Beaux chose a pair of [card consecrated sphinx]Sphinxes[/card] as his biggest finishers. At six mana, these beasts are only 42% likely to be castable on the sixth turn, and don’t pass the 75% mark until the tenth turn.

What if we wanted to end the game with [card]Karn Liberated[/card]? At seven mana, Karn is only 29% likely to be castable on turn seven. He doesn’t pass the 75% mark until turn twelve. There’s a reason those Cruel Control decks from Lorwyn-Alara Standard sometimes ran up to half land.

Note that there is a little bit of a mislead in these numbers, too. Much like Delver with [card]Ponder[/card], this deck has tools to plow through itself faster. [card]Think Twice[/card] and [card]Forbidden Alchemy[/card] both increase your ability to get access to your land, potentially shaving a turn or so off of the clocks described above.
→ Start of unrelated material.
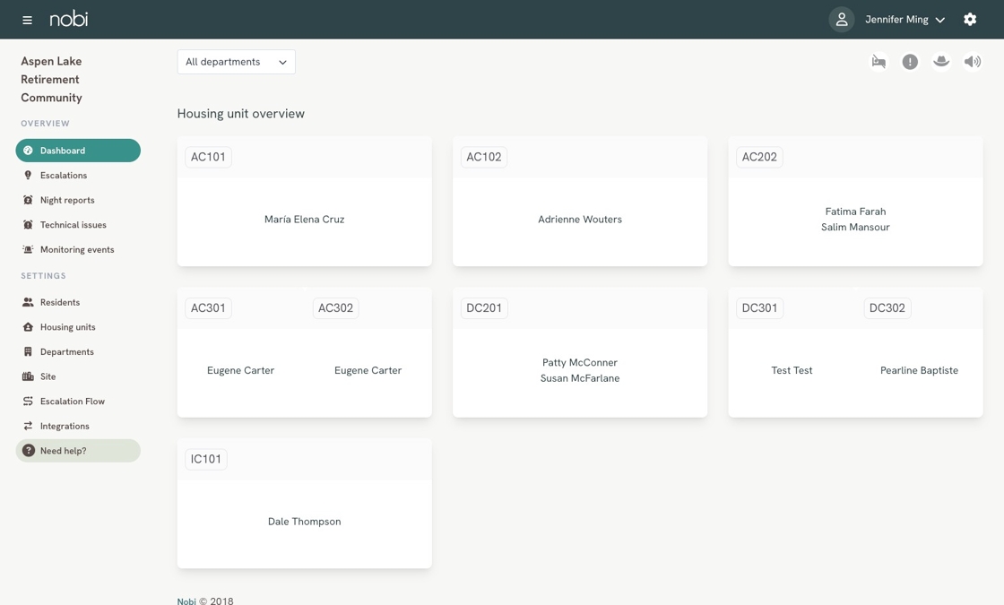Click the bed status filter icon
Screen dimensions: 1004x605
(x=879, y=62)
Of course, being one turn faster means Karn on turn eleven instead of turn twelve, so the planeswalker golem is still a slow option.

Beware of the nonlinear

The thing that trips up our intuitive brain in cases like this is that the odds that we’ll have the resources we need drop off dramatically as we place bigger demands on those resources. For most decks, even those running very land light, like Delver, cards in the one-three mana range will almost always be castable “right away.” Once we pass that magical breakpoint, things slow down.

This is one aspect of [card]Birthing Pod[/card]’s power. In addition to tutoring, Pod says that yes, indeed, your seven-mana creature is arriving one turn after your six-mana creature. For the rest of us, that’s not going to be the case.

So don’t let your intuition fool you – retrain it. Four mana doesn’t just cost four mana, and five mana costs way more than four.